When it is soaking you, when it is filling every pore, then you may start to get a feeling for what’s going on.

This is because scripture is most fundamentally art. You might have been less surprised if I said literature, but of course, literature is just a form of art that we sometimes forget is art.

Art is meant to change you. Art is not created just for the surface-level effect of figuring out what it means, but for the change that happens in the viewer as they view it. When you look at a painting, “figure out what it means”, and then move on, you’ve missed the point of looking at paintings.

A lot of people do the same thing with scripture. Some branches of Christianity even cherish this dismissive attitude as the only true and proper approach to take. Just the facts, ma’am.

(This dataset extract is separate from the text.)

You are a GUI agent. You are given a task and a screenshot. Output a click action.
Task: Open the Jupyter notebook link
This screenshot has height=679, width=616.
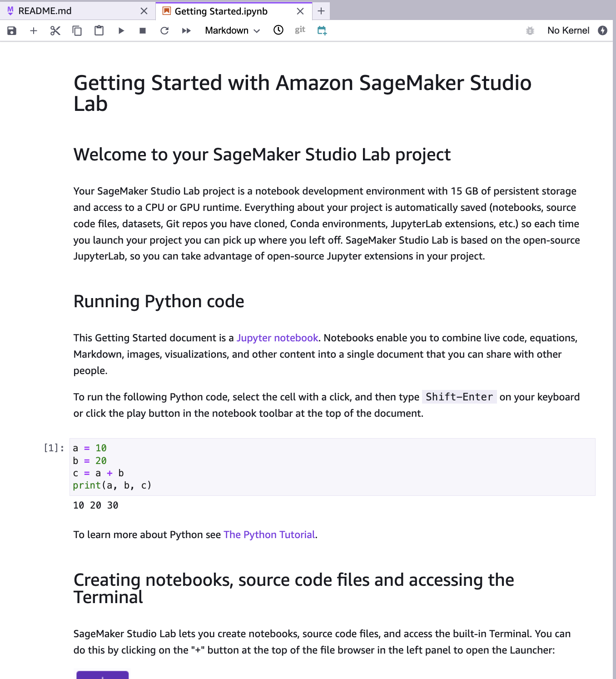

But this is far from the approach modeled to us by the writers of scripture themselves. They remark, for example, on the fact that the ancient prophets did not understand what they were prophesying. It is not that the ancient prophets secretly understood that Jesus was coming in this way and in this form, it’s that without knowing any of this, they prophesied in ways that leapt forward into the future, and evoked a set of expectations and hopes that could only ultimately be fulfilled in Christ.

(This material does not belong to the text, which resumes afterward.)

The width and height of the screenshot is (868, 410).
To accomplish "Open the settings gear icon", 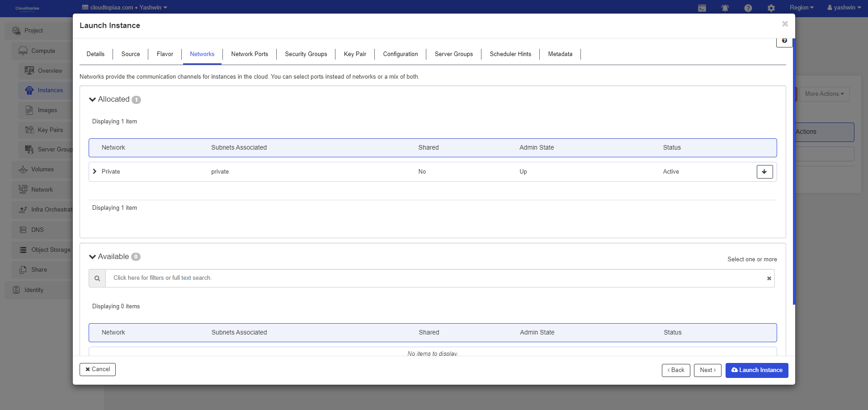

Their prophecies were thus not exhausted by their own personal interpretations, but were a matter of something moving inside of them, inspiring them to speak.

This is the nature of art. An artist, when truly creating art, does not fully understand what it is that they are creating. Something inside them is moving, and though one or two meanings may be apparent, deeper meanings are hidden within, pushing their way to the surface.

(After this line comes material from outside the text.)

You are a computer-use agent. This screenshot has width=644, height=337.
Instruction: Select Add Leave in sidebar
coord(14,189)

It is not that all meaning is in the eye of the beholder. It is not that art is open to any interpretation, as if there was nothing real happening within it. Some interpretations are false, some are true.

What makes art distinctive is that there are always multiple true meanings, playing together in unison. Just as a musical chord is formed by playing multiple notes together, the experience and depth of art is formed by playing multiple meanings together.

Not every note belongs in the chord. Not every meaning is truly in the art. But we are invited to harmonize, to hum a note that does belong, but which is perhaps not quite apparent. With music, we may do this silently, or we may do it out loud. With paintings, we may do it in our emotions, or we may do it in our reactions. With scripture, we may do it unconsciously, or we may do it in our interpretations, or in our lives.

Truly listening is humming along. You don’t get out of it, you can’t get out of it. Instead, it situates you, and you become part of the chorus.

Heaven help you if you sing a discordant note. But heaven bless you if you hear where the music is going, and at the right moment, raise your voice to crescendo.

How do we know whether our contribution is in harmony or is discordant? In a sense, we don’t, until everyone’s contribution is tested by the fire of performance. But as musicians, we learn to listen. We learn to listen to the other voices, to the arc of the music so far, to the themes that have been played and are likely to be played again, to the ebb and flow of emphasis and rhythm.

And then we open our mouths and sing, because the music is moving inside of us.